My general take on gradual disempowerment, independent of any other issues raised here, is that I think it’s a coherent scenario, but that it ultimately is very unlikely to arise in practice, because it relies on an equilibrium where the sort of very imperfect alignment needed for divergence between human and AI interests to occur over the long-run being stable, even as the reasons for why the alignment problem in humans being very spotty/imperfect being stable get knocked out.
In particular, I’m relatively bullish on automated AI alignment conditional on non-power seeking/non-sandbagging if we give the AIs reward but misaligned human-level AI, so I generally think it quite rapidly resolves as either the AI is power-seeking and willing to sandbag/scheme on everything, leading to the classic AI takeover, or the AI is aligned to the principal in such a way that the principal-agency cost becomes essentially 0 over time.
Note I’m not claiming that most humans won’t be dead/disempowered, I’m just saying that I don’t think gradual disempowerment is worth spending much time/money on.
Tom Davidson has a longer post on this here.
Your concern about EA’s consequentialist lens warping these fields resonates with what I found when experimenting with multi-AI deliberation on ethics. I had Claude, ChatGPT, Grok, and Gemini each propose ethical frameworks independently, and each one reflected its training philosophy—Grok was absolutist about truth-seeking, Claude cautious about harm, ChatGPT moderate and consensus-seeking.

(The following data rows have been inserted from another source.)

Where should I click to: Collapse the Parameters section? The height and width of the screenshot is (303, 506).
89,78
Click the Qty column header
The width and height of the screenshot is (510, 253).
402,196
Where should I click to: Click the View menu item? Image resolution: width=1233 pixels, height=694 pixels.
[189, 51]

The key insight: single perspectives hide their own assumptions. It’s only when you compare multiple approaches that the blindspots become visible.
This makes your point about EA flooding these areas with one ontology particularly concerning. If we’re trying to figure out “AI character” or “gradual disempowerment” through purely consequentialist framing, we might be encoding that bias into foundational work without realizing it.

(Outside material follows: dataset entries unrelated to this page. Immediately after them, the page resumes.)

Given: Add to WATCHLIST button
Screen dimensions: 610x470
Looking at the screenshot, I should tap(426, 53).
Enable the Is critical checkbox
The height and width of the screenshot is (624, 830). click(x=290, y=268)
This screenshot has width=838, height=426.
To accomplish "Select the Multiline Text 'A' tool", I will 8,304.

Maybe the solution isn’t avoiding EA involvement, but structuring the work to force engagement with different philosophical traditions from the start? Like explicitly pairing consequentialists with virtue ethicists, deontologists, care ethicists, etc. in research teams. Or requiring papers to address “what would critics from X tradition say about this framing?”
Your “gradual disempowerment” example is perfect—this seems like it requires understanding emergent structures and collective identity in ways that individual-focused utilitarian thinking might miss entirely.
Would you say the risk is:
EA people not recognizing non-consequentialist framings as valid?
EA organizational culture making it uncomfortable to disagree with consequentialist assumptions?
Just sheer numbers overwhelming other perspectives in discourse?
I don’t think EA should be THE hub. In an ideal world, loads of people and different groups would be working on these issues. But at the moment, really almost no one is. So the question is whether it’s better if, given that, EA does work on it, and at least some work gets done. I think yes.
(Analogy: was it good or bad that in the earlier days, there was some work on AI alignment, even though that work was almost exclusively done by EA/rationalist types?)